The brooding hills of Wicklow have become established stars in their own right, with a number of film roles under their bleakly beautiful belt. The rugged landscape proved an effective double for the misty Scottish Highlands in certain scenes in Braveheart; it also contributed an atmospheric setting for the medieval fantasy epic Excalibur, the Irish historical drama Michael Collins, and the romantic tearjerker P.S. I Love You. Towns in the region have also made appearances on film - Bray featured in Michael Collins, My Left Foot, and The Commitments, while Hollywood (after which the Californian Hollywood is named) tapped into its legacy with an appearance in Dancing at Lughnasa.


With its wealth of historic streets and attractions, it's hardly surprising that the Irish capital has played host to a plethora of films. Buildings such as the Kilmainham Gaol have made multiple film appearances, in films such as the original The Italian Job, In The Name of the Father, and Michael Collins, while Temple Bar stood in for Boston in Far and Away and Trinity College played an English university in Educating Rita. Historical television dramas such as The Tudors and Ripper Street have also made use of the city's vintage features, while modern Dublin has provided backdrops for films as diverse as Veronica Guerin, The General, and The Commitments.

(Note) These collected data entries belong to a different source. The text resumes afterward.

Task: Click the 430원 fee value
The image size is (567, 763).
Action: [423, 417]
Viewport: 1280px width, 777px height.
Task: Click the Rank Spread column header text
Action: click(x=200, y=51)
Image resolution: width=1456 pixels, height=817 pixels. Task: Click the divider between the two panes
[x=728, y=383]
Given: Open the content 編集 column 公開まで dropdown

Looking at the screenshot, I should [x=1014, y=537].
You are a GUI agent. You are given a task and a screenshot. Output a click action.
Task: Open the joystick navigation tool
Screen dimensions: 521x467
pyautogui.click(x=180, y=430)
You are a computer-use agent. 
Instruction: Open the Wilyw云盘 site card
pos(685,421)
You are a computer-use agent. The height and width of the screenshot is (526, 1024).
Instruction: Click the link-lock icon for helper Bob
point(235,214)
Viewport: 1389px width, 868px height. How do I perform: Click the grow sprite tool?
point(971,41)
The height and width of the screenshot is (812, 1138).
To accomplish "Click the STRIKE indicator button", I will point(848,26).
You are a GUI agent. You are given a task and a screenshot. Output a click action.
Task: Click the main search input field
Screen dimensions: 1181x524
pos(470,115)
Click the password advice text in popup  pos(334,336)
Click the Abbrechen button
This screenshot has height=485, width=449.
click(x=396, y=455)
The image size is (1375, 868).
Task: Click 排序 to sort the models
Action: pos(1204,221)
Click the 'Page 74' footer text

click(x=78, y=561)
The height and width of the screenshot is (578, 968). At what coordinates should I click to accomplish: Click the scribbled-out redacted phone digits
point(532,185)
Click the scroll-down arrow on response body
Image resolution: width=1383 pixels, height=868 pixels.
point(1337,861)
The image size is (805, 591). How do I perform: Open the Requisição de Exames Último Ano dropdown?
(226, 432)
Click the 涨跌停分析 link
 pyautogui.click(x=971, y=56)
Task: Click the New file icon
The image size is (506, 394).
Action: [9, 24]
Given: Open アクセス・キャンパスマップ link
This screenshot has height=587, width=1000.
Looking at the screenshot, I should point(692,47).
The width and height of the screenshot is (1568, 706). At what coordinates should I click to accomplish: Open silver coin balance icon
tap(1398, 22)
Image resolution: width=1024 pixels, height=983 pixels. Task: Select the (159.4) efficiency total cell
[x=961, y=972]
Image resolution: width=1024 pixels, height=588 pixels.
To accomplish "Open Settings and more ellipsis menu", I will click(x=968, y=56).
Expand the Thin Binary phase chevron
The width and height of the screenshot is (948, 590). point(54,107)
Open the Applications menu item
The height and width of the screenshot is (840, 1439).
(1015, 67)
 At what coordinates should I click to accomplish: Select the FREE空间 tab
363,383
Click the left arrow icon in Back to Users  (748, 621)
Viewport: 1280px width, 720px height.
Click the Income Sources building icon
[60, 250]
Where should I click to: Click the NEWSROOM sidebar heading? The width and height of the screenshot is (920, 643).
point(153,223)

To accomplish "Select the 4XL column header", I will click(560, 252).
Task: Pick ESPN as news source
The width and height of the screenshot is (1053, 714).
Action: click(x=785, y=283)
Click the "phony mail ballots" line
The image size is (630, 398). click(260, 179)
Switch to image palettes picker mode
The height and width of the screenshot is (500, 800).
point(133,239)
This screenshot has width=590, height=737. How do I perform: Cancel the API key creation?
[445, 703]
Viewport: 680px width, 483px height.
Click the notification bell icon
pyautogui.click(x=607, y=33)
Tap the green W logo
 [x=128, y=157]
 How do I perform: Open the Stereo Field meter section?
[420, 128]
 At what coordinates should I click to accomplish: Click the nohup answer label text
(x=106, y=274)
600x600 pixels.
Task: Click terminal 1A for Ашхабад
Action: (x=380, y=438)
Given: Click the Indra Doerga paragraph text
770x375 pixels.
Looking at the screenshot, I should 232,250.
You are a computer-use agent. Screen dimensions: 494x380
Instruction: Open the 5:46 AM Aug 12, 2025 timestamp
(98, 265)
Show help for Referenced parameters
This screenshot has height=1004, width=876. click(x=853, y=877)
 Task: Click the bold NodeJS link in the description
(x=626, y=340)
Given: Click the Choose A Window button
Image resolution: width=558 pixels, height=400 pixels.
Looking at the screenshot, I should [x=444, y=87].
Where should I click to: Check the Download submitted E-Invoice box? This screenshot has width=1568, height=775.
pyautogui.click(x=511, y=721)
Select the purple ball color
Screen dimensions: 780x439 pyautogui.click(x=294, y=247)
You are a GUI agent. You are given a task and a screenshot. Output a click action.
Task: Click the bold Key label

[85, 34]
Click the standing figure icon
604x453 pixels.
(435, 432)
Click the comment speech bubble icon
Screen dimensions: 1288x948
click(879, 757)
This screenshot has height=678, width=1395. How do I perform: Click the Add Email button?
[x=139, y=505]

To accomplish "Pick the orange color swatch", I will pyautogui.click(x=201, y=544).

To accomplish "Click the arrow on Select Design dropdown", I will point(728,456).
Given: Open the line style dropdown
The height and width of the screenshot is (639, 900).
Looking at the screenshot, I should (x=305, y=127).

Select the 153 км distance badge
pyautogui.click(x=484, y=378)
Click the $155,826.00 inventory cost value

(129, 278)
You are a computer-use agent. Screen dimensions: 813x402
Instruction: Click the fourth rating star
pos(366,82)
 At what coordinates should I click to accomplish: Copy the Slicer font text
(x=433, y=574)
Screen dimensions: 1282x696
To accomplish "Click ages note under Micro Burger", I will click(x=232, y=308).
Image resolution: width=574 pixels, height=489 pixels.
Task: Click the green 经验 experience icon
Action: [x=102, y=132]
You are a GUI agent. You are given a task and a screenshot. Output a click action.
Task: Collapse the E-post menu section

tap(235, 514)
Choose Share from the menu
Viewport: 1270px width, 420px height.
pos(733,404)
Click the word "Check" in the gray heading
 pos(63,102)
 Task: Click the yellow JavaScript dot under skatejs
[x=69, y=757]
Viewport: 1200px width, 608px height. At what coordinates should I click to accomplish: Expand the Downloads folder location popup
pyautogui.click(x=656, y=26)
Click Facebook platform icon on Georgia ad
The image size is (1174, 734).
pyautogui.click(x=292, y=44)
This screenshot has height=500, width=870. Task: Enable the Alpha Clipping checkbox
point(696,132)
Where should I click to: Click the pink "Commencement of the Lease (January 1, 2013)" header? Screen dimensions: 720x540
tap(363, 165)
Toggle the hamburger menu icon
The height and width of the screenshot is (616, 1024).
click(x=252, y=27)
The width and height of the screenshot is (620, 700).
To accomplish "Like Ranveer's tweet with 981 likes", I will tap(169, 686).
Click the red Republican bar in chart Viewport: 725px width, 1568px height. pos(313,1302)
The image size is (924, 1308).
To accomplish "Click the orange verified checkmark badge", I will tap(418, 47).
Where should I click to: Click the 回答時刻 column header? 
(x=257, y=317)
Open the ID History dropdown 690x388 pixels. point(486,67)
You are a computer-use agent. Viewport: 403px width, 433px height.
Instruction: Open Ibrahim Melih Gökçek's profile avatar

Dingle Peninsula, County Kerry

The spectacular scenery around Dingle, on Ireland's west coast, charmed audiences around the world when David Lean's classic film Ryan's Daughter was released in 1970. Set and filmed in a village on the peninsula, the film used locations such as Coumeenole Beach, Slea Head, Dún Chaoin and Inch Strand, although the village itself was a specially-built set. Fans of romantic period drama got a double dose of Dingle when the Tom Cruise-Nicole Kidman epic Far and Away also used the peninsula for the opening scenes set in Ireland.

Glanquin House, County Clare

This solid-looking, grey-fronted home near Kilfenora is in fact known for its appearances on the small screen rather than in the cinema, but merits inclusion for the central role it played in a modern comedy classic. Glanquin House was used for the exterior shots of the home of Fathers Ted, Dougal and Jack in the hit Channel 4 comedy series Father Ted, which originally aired during the 1990s but still has a firm fanbase today. While the house is a private residence, the owners have embraced the attention by offering tours to fans of the programme who complete the pilgrimage to their door.